I sparred with my fiance once.

 After a week of her truthfully telling people I gave her a split lip, without further clarifying, I resolved never to do that again.


----------



## Shaolinwind (Jun 28, 2005)

kenpochad said:
			
		

> my wife trains with me but we haven't sparred yet , i dont have a problem with it we just havent been able to get her gear. but there are a few guys in my class that have control problums, and if they hurt her we might have problums
> so that is something i need to work out befor she starts to spar so i dont snap
> on fellow student for hitting my wife to hard


Dude, I would probably still be in TSD were it not for guys with control problems.


----------



## searcher (Jun 28, 2005)

kenpochad has a good point about spouses or boyfriends losing control when it comes to rheir woman.   It is a very hard thing to get built up to.   It took me a long time to watch or spar with my wife, but my earlier posts show why I choose to spar with her.

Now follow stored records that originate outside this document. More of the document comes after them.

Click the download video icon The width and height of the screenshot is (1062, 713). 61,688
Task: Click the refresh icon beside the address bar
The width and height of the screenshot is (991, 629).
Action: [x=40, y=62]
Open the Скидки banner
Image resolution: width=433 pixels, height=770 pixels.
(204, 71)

As mostly guys answering this post I feel it is our reasponsibility to let people know that lack of control will NOT be tolerated.  And that if the want to go nuts then they need to spar with us instead.   I think you will find that this resolves most issues quickly.


----------



## Black Bear (Jun 29, 2005)

*obligatory passing-your-girlfriend's-guard joke*

I always used to teach them wsd. Now that I'm more into the jits, it's more sustainable to train with them regularly.


----------



## Grenadier (Jun 29, 2005)

Chobaja said:
			
		

> To those of you who study with your wife/husband, do you spar with them, and why or why not?


Short answer:

If you can keep your "inside the dojo" and "outside the dojo" lives separate, and both of you can exhibit good control, then by all means, knock yourself out (and not in a literal sense!).  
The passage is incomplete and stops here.